Si può “costringere” l’anziano ad andare in casa di riposo?

5 Aprile 2019 Da Studio Legale Arcoleo Lascia un commento

L’amministratore di sostegno può “costringere” l’anziano che si rifiuta di trasferirsi in casa di riposo, se questo non è in grado di occuparsi di sé e la ragione del suo rifiuto è un mero capriccio (Trib. di Vercelli – Sez- civ. Volontaria Giurisdizione, decreto del 28/03/2018) 

Può sembrare odioso, ma a volte la casa di riposo può essere la soluzione migliore per un anziano. Cosa fare però se questo si rifiuta di andarci?

Il Tribunale di Vercelli si è recentemente pronunciato su un caso molto particolare. Quello di  un’anziana di 83 anni e del suo amministratore di sostegno.

Questi aveva chiesto al Giudice Tutelare di inserire la donna in una casa di riposo nonostante il suo rifiuto. La donna, affetta da demenza senile e difficoltà a deambulare, viveva sola ma non riusciva evidentemente a prendersi cura di sé.

L’amministratore di sostegno (ADS) è una figura nominata dal Giudice Tutelare, ogni qual volta vi sia una persona (beneficiario) che per problemi fisici o psichici non può occuparsi, anche solo parzialmente o temporaneamente, in maniera vantaggiosa dei propri interessi.

L’ADS ha dunque il compito di assistere, sostenere e a volte sostituirsi alla persona, senza però limitare del tutto la sua capacità di agire e di decidere. La persona in difficoltà potrà quindi vivere e decidere autonomamente su alcune cose mentre per altre dovrà dipendere dall’autorizzazione di questa figura di sostegno. 

Nel caso di Vercelli, il Giudice Tutelare e l’ADS decisero dunque di recarsi a verificare la situazione. Bussarono, ma la donna non riusciva neanche ad aprire la porta di casa, perché non trovava le chiavi. La vecchina non riconosceva infatti il Giudice né tantomeno l’ADS, che aveva incontrato pochi giorni prima. Nonostante questo, permise all’uomo di accedere in casa dalla finestra, per cercare le chiavi ed aprire la porta.

Una volta dentro, i due, trovarono una cucina non troppo pulita, un pericoloso fornello a gas, un pasto frugale pronto, probabilmente portato dalla nuora. 

L’anziana signora non sapeva di avere un telefono cellulare per poter eventualmente chiedere aiuto.

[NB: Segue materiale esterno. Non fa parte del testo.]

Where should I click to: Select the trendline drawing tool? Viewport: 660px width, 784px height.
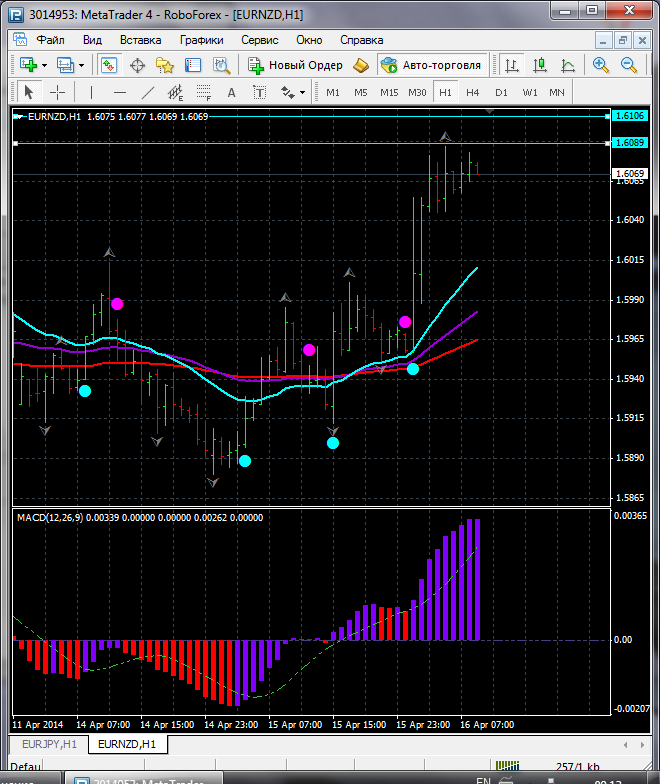click(x=148, y=92)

E comunque risultava incapace di usarlo. Ma quel che è peggio, aveva permesso ad una persona che non aveva riconosciuto, di entrare nella sua stanza, e frugare nei cassetti per cercarlo.

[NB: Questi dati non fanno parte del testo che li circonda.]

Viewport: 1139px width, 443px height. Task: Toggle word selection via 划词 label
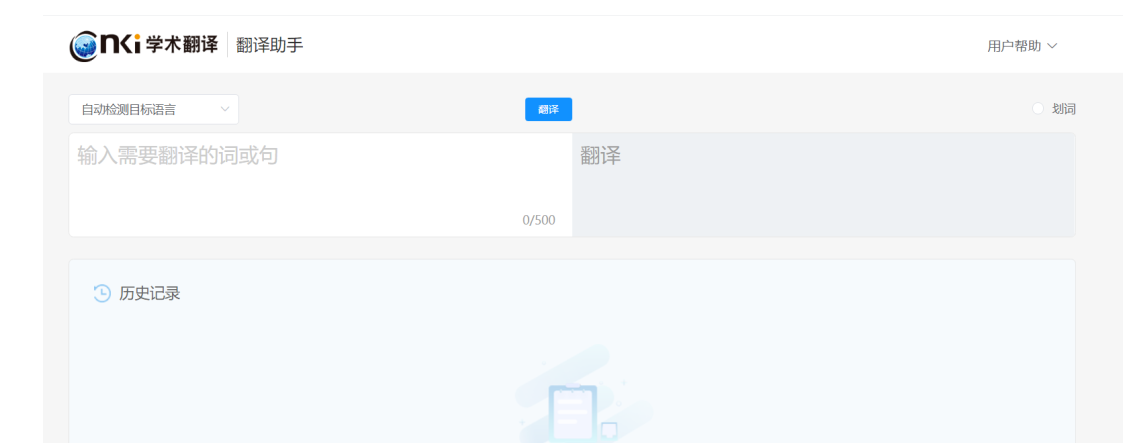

La vecchietta aveva evidenti problemi a camminare e a sedersi da sola. Disse di non prendere farmaci, anche se l’ADS aveva una ricetta medica in tal senso. Più volte, in quell’occasione, pronunciò frasi prive di senso.

Era evidente che l’anziana signora non potesse continuare a vivere da sola in quelle condizioni di precaria sicurezza. Il Giudice tuttavia escluse la possibilità di affiancarle una badante h24, in quanto la casa non era adatta, a norma di legge, ad ospitarla. 

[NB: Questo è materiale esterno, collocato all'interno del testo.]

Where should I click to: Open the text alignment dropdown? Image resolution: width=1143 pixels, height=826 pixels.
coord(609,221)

Così il giudice e l’ADS le proposero di trasferirsi una casa di riposo, ma la risposta della donna fu un “no” secco ed ingiustificato. 

Tornato nel suo ufficio, quindi il Giudice Tutelare non potè far altro che dare all’Amministratore di Sostegno il potere di prestare il consenso, in nome e per conto dell’anziana signora, per l’inserimento nella casa di riposo.

Come stabilito, infatti, dalla Cassazione nella sentenza n. 22602/2017, la scelta dell’ADS prevale tutte le volte in cui il rifiuto del beneficiario si fondi su un senso di orgoglio ingiustificato. L’amministratore, invece deve fare un passo indietro quando il beneficiario è una persona pienamente lucida, altrimenti verrebbero lesi i diritti fondamentali della persona.